Abriu os olhos novamente e viu o teto. Aquele lustre de cristal... Uma forte sensação de dejá-vu se abateu sobre ele. Aquilo já havia acontecido antes! Seu desconforto tornou-se ainda maior.
Rolou na cama e desejou sair. Levantou-se e foi até a janela. Abriu-a. A vista era de um imenso jardim. O dia estava ensolarado, o céu de um azul intenso, uma suave brisa fresca soprando preguiçosamente. O perfume das flores lhe invadiu as narinas e ele amou aquele lugar. Amou a sensação de estar vivo. E sentiu-se deprimido por não se lembrar quem era. Queria gozar aquele momento plenamente, mas sentia-se incapaz disso não se lembrando de nada.
Foi então que ele a viu, a linda garota passeando no meio dos arbustos com sua boneca, cantarolando para si própria. Como que adivinhando a sua presença, ela ergueu o olhar e o viu na janela. Ameaçou cumprimentá-lo, mas o aceno não passou de um gesto incompleto, tímido e desajeitado. Baixou o olhar rapidamente, e com uma expressão triste seguiu o seu caminho, silenciosa.
Uma onda de tristeza o invadiu. Ele devia, de alguma forma, estar ligado àquela garota. Talvez até fosse o seu pai. Mas não conseguia sentir nada por ela. Sentiu-se só, completamente só.
Carregado de autopiedade, fechou a janela e voltou a se deitar. Não se atrevia a sair do quarto. Sentia que continuaria sem conseguir se lembrar de coisa alguma se saisse dali. Sentia que conseguiria apenas acentuar ainda mais o seu estado depressivo e sua sensação de solidão.
Ficou ali deitado, desejando desesperadamente uma lembrança qualquer. E ela não vinha.
Depois de alguns minutos, sentia-se cansado e desanimado. Queria dormir, adiar seu problema, sonhar, esquecer que não se lembrava.
Não sentia sono, mas aos poucos, de tanto desejá-lo, o sono começou a possuí-lo. Os pensamentos começaram a se misturar. A consciência cedia.
De repente, em seu sonho, ele sabia quem ele era: o próspero empresário Felipe de Giordano Júnior, dono de uma das maiores transportadoras do país. Como podia ter se esquecido? Quis acordar e provar para si mesmo que ainda se lembrava de sua própria identidade, mas as memórias vinham em torrentes e ele não quis abandoná-las.
Em seu sonho viu sua mulher Laura passeando no jardim de sua casa com sua linda filha Carol. Sim, ela era sua filha, e, meu Deus, como ele a amava! Desejou se levantar, correr para ela, abraçá-la, enchê-la de beijos carinhosos e dizer-lhe que a amava. Mas continuou dormindo, e sonhando, e tendo lembranças.
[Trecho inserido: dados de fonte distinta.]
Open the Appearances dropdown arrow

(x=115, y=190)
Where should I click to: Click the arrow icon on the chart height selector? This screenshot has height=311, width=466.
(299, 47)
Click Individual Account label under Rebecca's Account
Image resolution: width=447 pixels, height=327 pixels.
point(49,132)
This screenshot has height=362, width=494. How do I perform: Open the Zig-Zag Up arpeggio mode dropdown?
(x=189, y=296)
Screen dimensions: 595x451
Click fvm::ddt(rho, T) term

Desejou abraçar Laura, e, chorando em seu ombro, pedir-lhe perdão.
Sim, perdão... ele precisava disso também. Lembrou-se de como ele ficou cansado de tudo, das pressões, do stress. Lembrou-se da depressão, do analista, das sessões, de como desejou abandonar tudo, fugir, esquecer... morrer.
Lembrou-se do dia em que chegou em casa tão cansado da vida que desejou se deitar e nunca mais levantar. Sonhar para sempre. Se ao menos tivesse olhado de lado e visto o inocente sorriso nos lábios de sua filha...
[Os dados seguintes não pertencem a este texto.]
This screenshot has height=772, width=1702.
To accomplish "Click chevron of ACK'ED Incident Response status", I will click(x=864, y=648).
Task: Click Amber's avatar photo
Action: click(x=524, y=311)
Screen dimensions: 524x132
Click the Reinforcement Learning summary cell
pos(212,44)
A overdose de remédios não o matou, apenas provocou uma forte amnésia. Mas agora ele se lembrava de tudo. Como havia sido tolo!
Sentiu que o sono começava a ceder. Não resistiu. Iria correndo abraçar Laura e Carol, e pedir-lhes perdão, e dizer-lhes o quanto ele as amava. Era a única coisa importante a fazer.
Ele abriu os olhos. Por um momento reconheceu o lugar, mas esse reconhecimento não durou muito: no instante seguinte já não sabia mais onde estava. Forçou a memória. Procurou por algum detalhe que lhe desse alguma pista. Nada.